- Born: 1984 (age 41–42) Skopje, SR Macedonia, Yugoslavia
- Citizenship: North Macedonia
- Occupations: Human rights activist Sex worker
- Years active: 2009–present
- Organization(s): European Sex Workers' Rights Alliance TransFormA
- Known for: Advocacy for sex workers and LGBTQ people in the Balkans

= Lila Milikj =

North Macedonian transgender activist (born 1984)

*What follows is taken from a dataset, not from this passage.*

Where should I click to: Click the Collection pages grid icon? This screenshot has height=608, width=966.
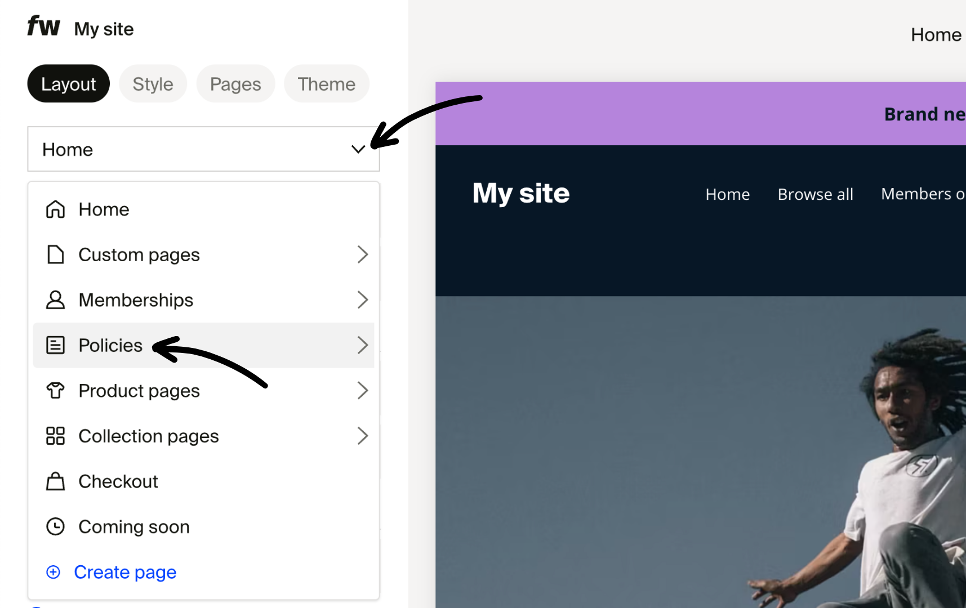[55, 436]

Lila Milikj (Лила Милиќ; born 1984) is a Macedonian human rights activist. A trans woman and former sex worker, she first became known for her advocacy and support of sex workers operating in the Balkans. Milikj later founded TransFormA, the first transgender rights organisation established in North Macedonia.

== Biography ==
Milikj was born in 1984 in Skopje in what was then the Socialist Republic of Macedonia within Yugoslavia. After coming out as transgender, Milikj worked for a period as a sex worker; she reported at the age of 24 being sexually and mentally assaulted. This led to her becoming an activist for the rights of sex workers from 2009, ultimately going on to serve on the board of directors of the European Sex Workers' Rights Alliance, as well as acting as its treasurer as of 2026. Milikj has called for there to be a greater understanding of sex workers' health needs by medical professionals, citing the example of a fellow sex worker who was unwell and received inadequate medical treatment due to doctors' focus on testing her for sexually transmitted diseases and not considering any other cause of her symptoms; Milikj has said that such "stigma and discrimination" in healthcare settings led to sex workers being reluctant to access medical treatment.

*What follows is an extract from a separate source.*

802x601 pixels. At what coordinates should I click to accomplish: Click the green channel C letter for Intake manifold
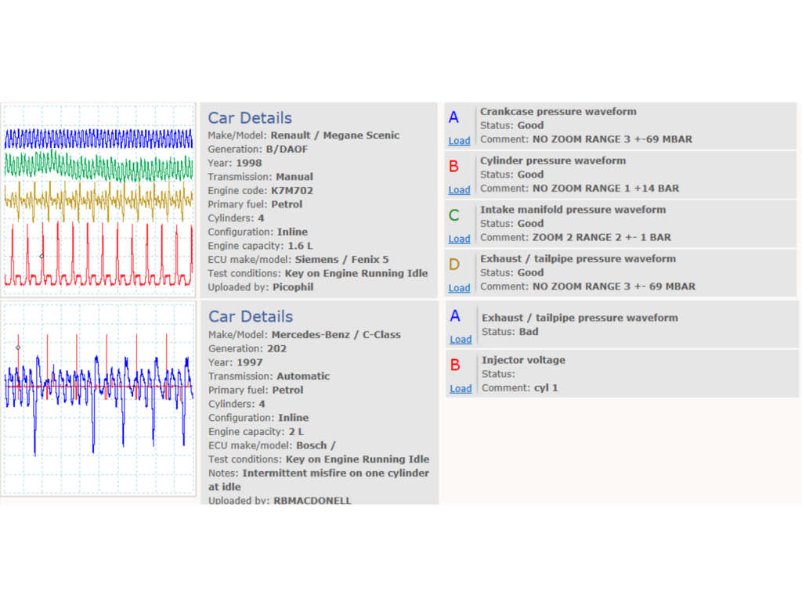click(453, 216)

In 2017, Milikj came out publicly as transgender and began advocating for transgender rights. In 2018, she co-founded TransFormA (ТрансФормА), described as the first transgender rights organisation in North Macedonia, stemming from a support group first established in 2011. Through TransFormA, Milikj has advocated for public recognition of changes in gender identity, as well as equal access to rights, justice, services, and equal opportunities. TransFormA also published North Macedonia's first magazine for the transgender community, Transin.

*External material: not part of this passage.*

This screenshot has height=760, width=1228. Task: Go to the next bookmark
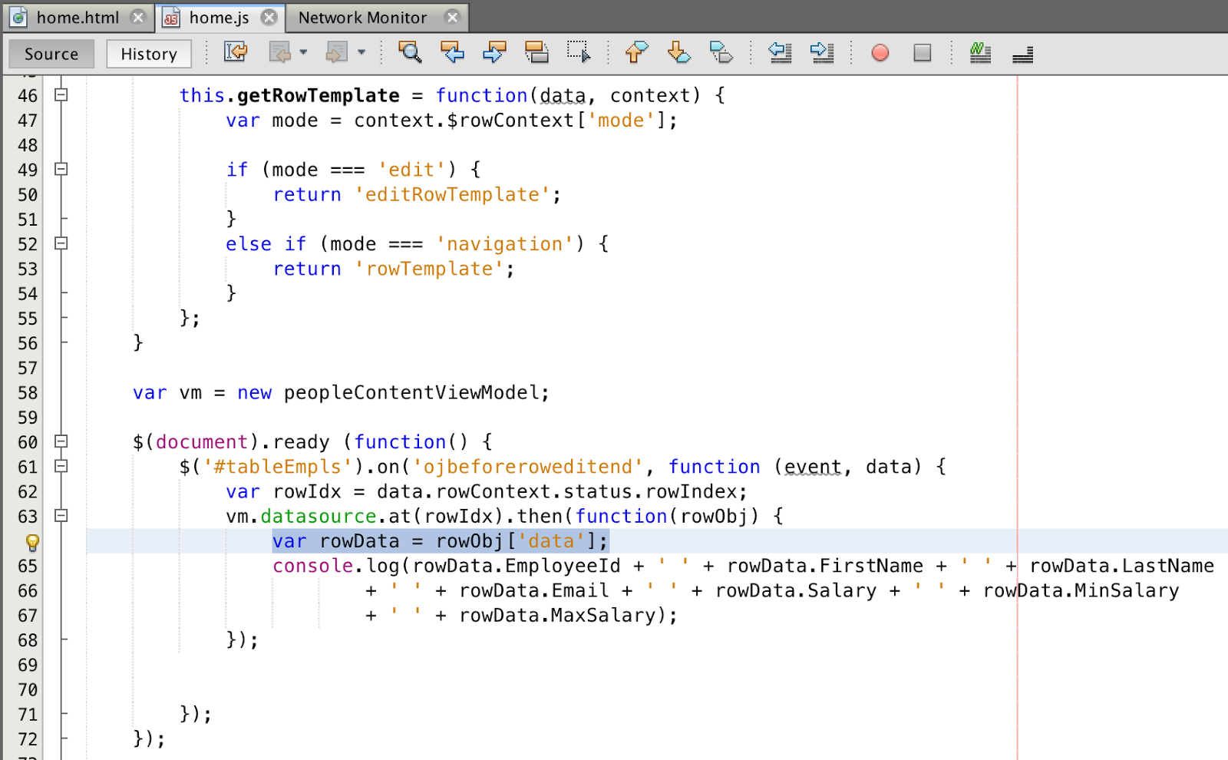[678, 52]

Milikj has called for North Macedonia to pass legislation formally recognising changes in gender, describing transgender people as "last class citizens" due to the barriers they had in accessing services; she herself was accused of having false documents due to her name and gender on her birth certificate being different to her identity documents, despite having permission from the Ministry of the Interior to go by her chosen name.

In 2018, Milkj was the first transgender model featured at Fashion Weekend in Skopje, during the show of Irina Tosheva. In 2019, she appeared in the music video for the song "Proud" by Tamara Todevska, which represented North Macedonia at the 2019 Eurovision Song Contest.

In 2019, Milikj organised North Macedonia's first Transgender Visibility March, where around 30 individuals marched through Skopje, ending at the Registry Office, on 29 March. She has since co-ordinated multiple editions of Skopje Pride.

On 17 May 2023, Milikj spoke before the Assembly of North Macedonia to mark International Day Against Homophobia, Biphobia and Transphobia. In April 2024, she was due to talk at a conference at Ss. Cyril and Methodius University of Skopje's medical school about transgender healthcare, but the lecture was cancelled following protests by the Coalition for the Protection of Children.

Milikj featured in the 2023 short film Are You a Man directed by Gjorce Stavreski. The film screened at the Motovun Film Festival, the Tirana International Film Festival and the Thessaloniki International Film Festival.

== Recognition ==
In 2021, Milikj featured in the European Union Delegation in North Macedonia's You Look Beautiful Today, an exhibition at the East Gate Mall featuring 13 portraits of North Macedonians from different facets of society. The photographs were taken by Tatjana Rantasha and Zoran Kardula and was displayed between December 2021 and January 2022. Milikj was featured in Some Girls, a photo exhibition documenting transgender women, by Macedonian photographer Lepa Georgievska. Milikj was also featured in Trans Balkan, a photo exhibition documenting transgender women in the Balkans, by Aleksandar Tsronogorats.

In 2024, Milikj received the Meto Jovanovski Human Rights Award, alongside the Centre for Civil Communication, from the Ministry of Culture. She was the first transgender person to receive the award, from the Parliament of North Macedonia.